Hoy a la mañana se cayó en mi cabeza un papel del archivo. Pero no del archivo cercano, de aquel de hace como veinte años. Un recuerdo lleno de A. A., el que no veo desde que se fue a estudiar medicina. A., el cráneo del curso que siempre supimos que estaba marcado para lo bueno. A., el eterno petiso calentón, buen tipo y buen mozo en dosis imposibles de resistir.
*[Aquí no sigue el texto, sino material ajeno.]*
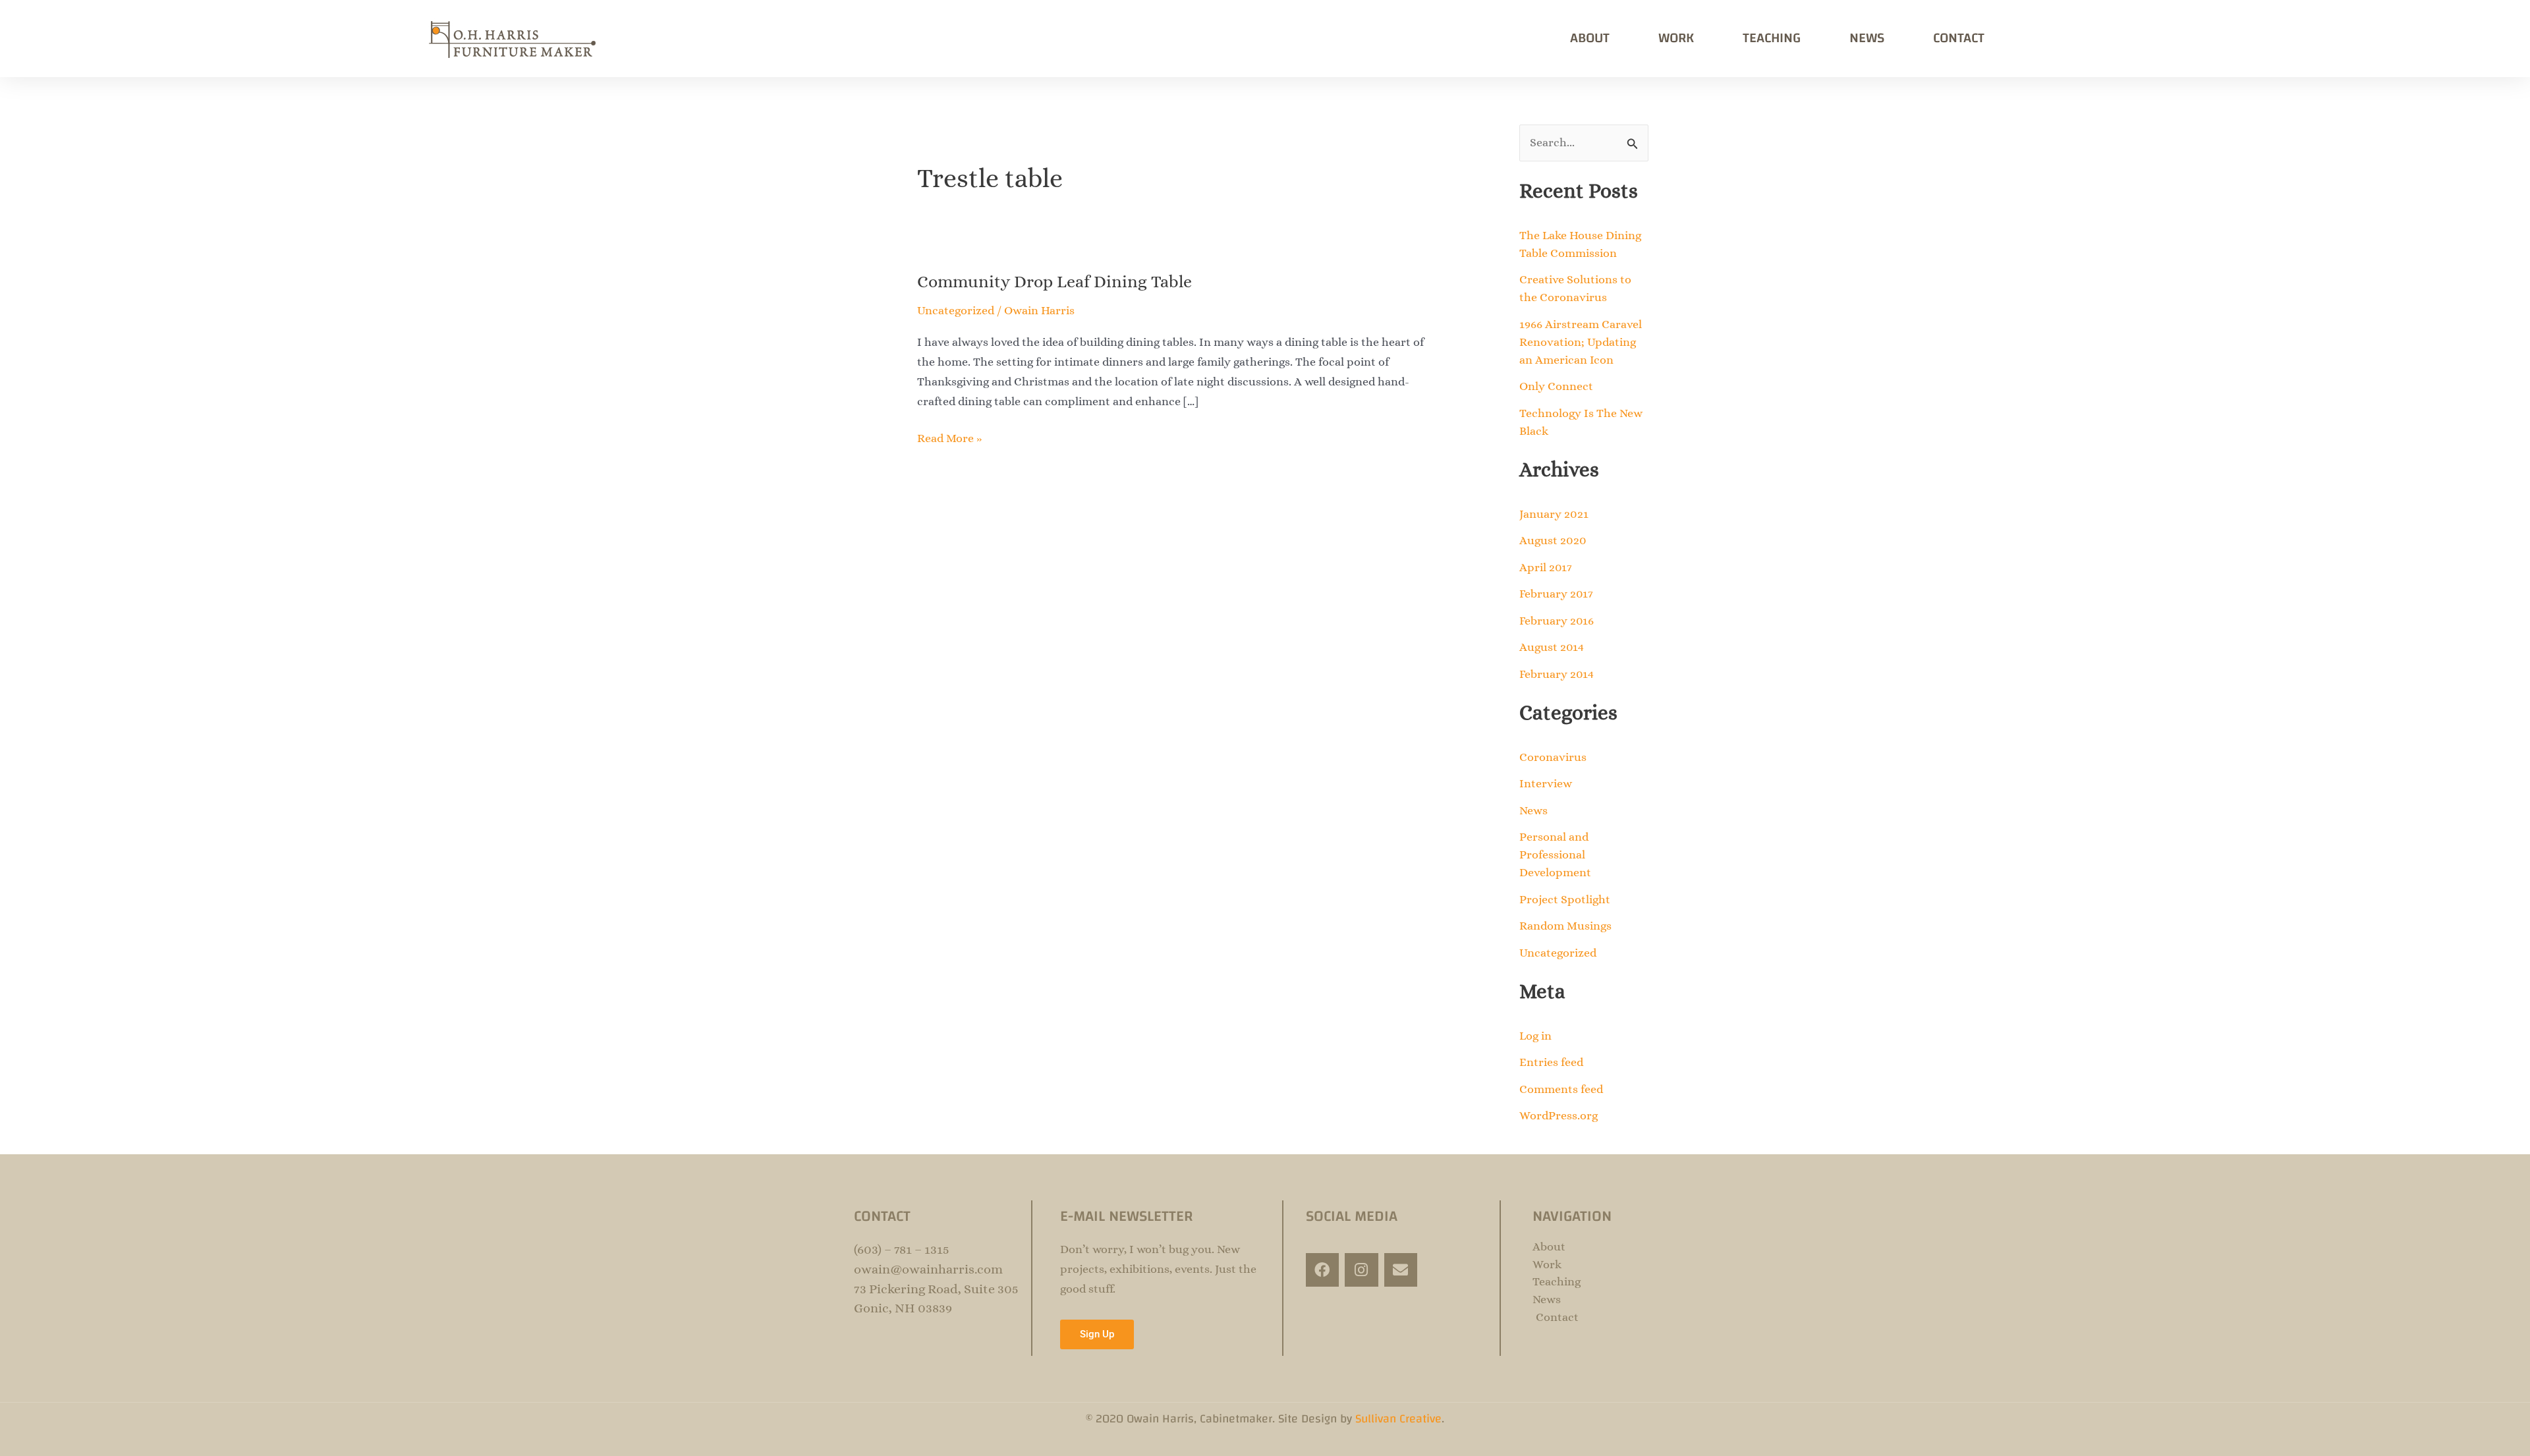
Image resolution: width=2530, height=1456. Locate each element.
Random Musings (1565, 925)
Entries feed (1551, 1062)
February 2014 (1556, 674)
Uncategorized (955, 310)
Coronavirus (1553, 757)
Me acordé de esa noche en la que después de estar en el departamento de S. hasta la madrugada, me acompañaste hasta la puerta de mi casa, aunque yo vivía en el otro extremo de la ciudad y a cincuentitantas cuadras de la tuya. Yo usaba minifalda en ese entonces y como era diciembre no llevé ningún abrigo. Vos tenías una campera de jean que cuidabas como si fuera de platino, nunca quisiste prestarsela a nadie. Pero esa madrugada te la sacaste después de tres calles y me la diste sin preguntarme nada. Cuando me la puse lo que más me gustó fue que ya estaba tibia, venía llena de tu calor y de tu olor. Caminabamos por el medio del asfalto, total a esa hora ya no pasaba nadie, hablando pavadas y mirandonos de costadito. Cuando llegamos a mi casa nos quedamos parados sin saber qué hacer. Cuando te fuiste a despedir casicasi me diste un beso en la boca. Nunca había sentido tanto frío hasta entonces en mi vida, como esa noche cuando tu campera me dejó de abrazar.
Siempre me gustaste A., desde que te conocí en primer grado. Yo ni sé si vos algua vez te enteraste, pero bueno, eso, que hoy tenía frío caminando al sol, y vino tu campera a abrigarme como esa noche.